It is also stated in Basheer alias NP Basheer v. State of Kerela[12], that marginal over inclusiveness or under inclusiveness will not vitiate the classification.

As stated in Jagdish Pandey v. Chancellor, Bihar University[13], it is not necessary that for a classification to be valid, its basis must always appear on the face of the law. To find out the reasons and the justification for the classification, the court may refer to relevant material, eg. objects and reasons appended to a Bill, parliamentary debates, affidavits of the parties of the parties, matters of common knowledge, the background circumstances leading to the passage of the Act, etc

In Deepak Sibal v. Punjab University[14], the Supreme Court has observed that a classification need not be made with mathematical precision. But if there is little or no difference between the persons or things which have been grouped together and those left out of the group, then classification cannot be regarded as reasonable.

The Court has also observed that to consider reasonableness of classification, it is necessary to take into account the objective for such classification. If the objective be illogical, unfair and unjust, necessarily, the classification will have to be held as unreasonable.

Also, surrounding circumstances may be taken into consideration in support of the constitutionality of the law which may otherwise be hostile or discriminatory in nature. But the circumstances must be such as to justify the discriminatory treatment or the classification subserving the object sought to be achieved.

The effect of these various principles is to enable the courts to uphold legislation in most of the cases and give the benefit of doubt as to the purpose of classification to the legislature. On the whole, the courts show reluctance to void legislation on the ground of its incompatibility with Article 14.

This judicial self-limitation has been taken to such length that, at times, voices of protest have been raised from the bench itself against too much judicial anxiety 'to discover some basis for classification'. A warning has been sounded that such an approach would substitute the doctrine of classification for the doctrine of equality and deprive it of much of its content.

The Supreme Court in Mohd. Shujat Ali v. Union of India[15] has stated:
Over emphasis on the doctrine of classification or an anxious and sustained attempt to discover some basis for classification may gradually and imperceptibly deprive the guarantee of equality for its spacious content. But the fact remains that many a time the Supreme Court itself has ignored this warning and upheld legislation, by finding some policy within the law.

Article 14 would be treated as violated only when equal protection is denied even when the two persons belong to the same class or category.
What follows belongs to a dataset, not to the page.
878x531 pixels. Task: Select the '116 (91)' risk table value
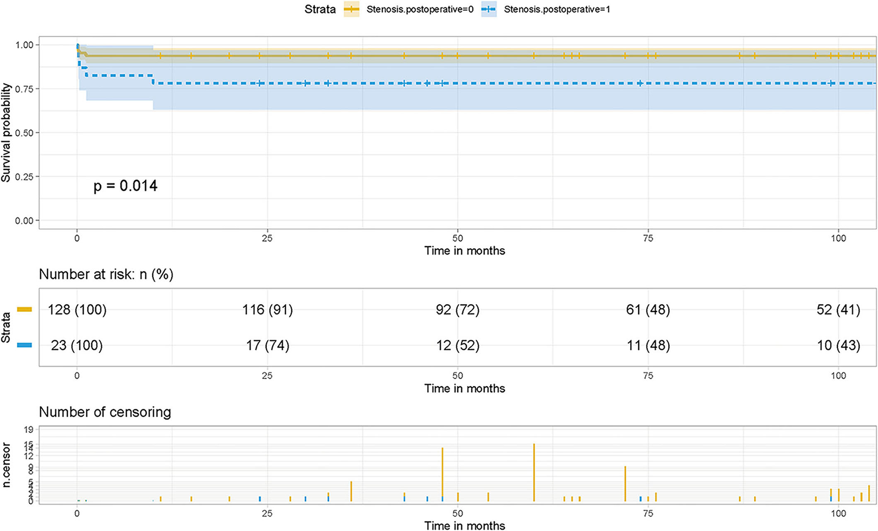coord(268,310)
Therefore, the person challenging the act of State as violative of Article 14 has to show that there is no reasonable basis for the differentiation between the two classes created by the State.
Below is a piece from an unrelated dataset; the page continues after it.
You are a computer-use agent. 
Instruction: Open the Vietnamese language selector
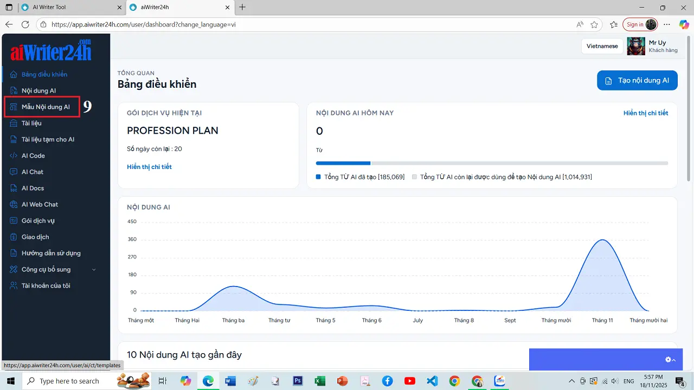tap(602, 46)
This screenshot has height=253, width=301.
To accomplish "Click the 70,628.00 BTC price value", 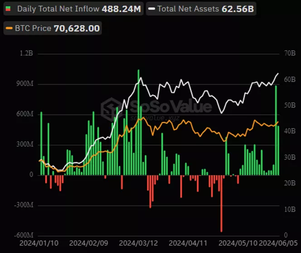I will click(77, 29).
The benefit of 'equality before law' and 'equal protection of law' accrues to every person in India whether a citizen or not. As the Supreme Court has observed on this point in the case of Faridabad CT Scan Centre v. DG Health Services[16], We are a country governed by rule of law. Our constitution confers certain rights on every human being and certain other rights on citizens. Every person is entitled to equality before the law and equal protection of the laws.

The Supreme Court of India has never been hesitant in applying the theory of reasonable classification while determining the constitutional validity of any legislation impugned under Article 14 of the Constitution. Moreover, in order to implement some welfare schemes and for the development of particular classes of people, the State may sometimes be under an urge to come up with laws that deal differently with different classes of people.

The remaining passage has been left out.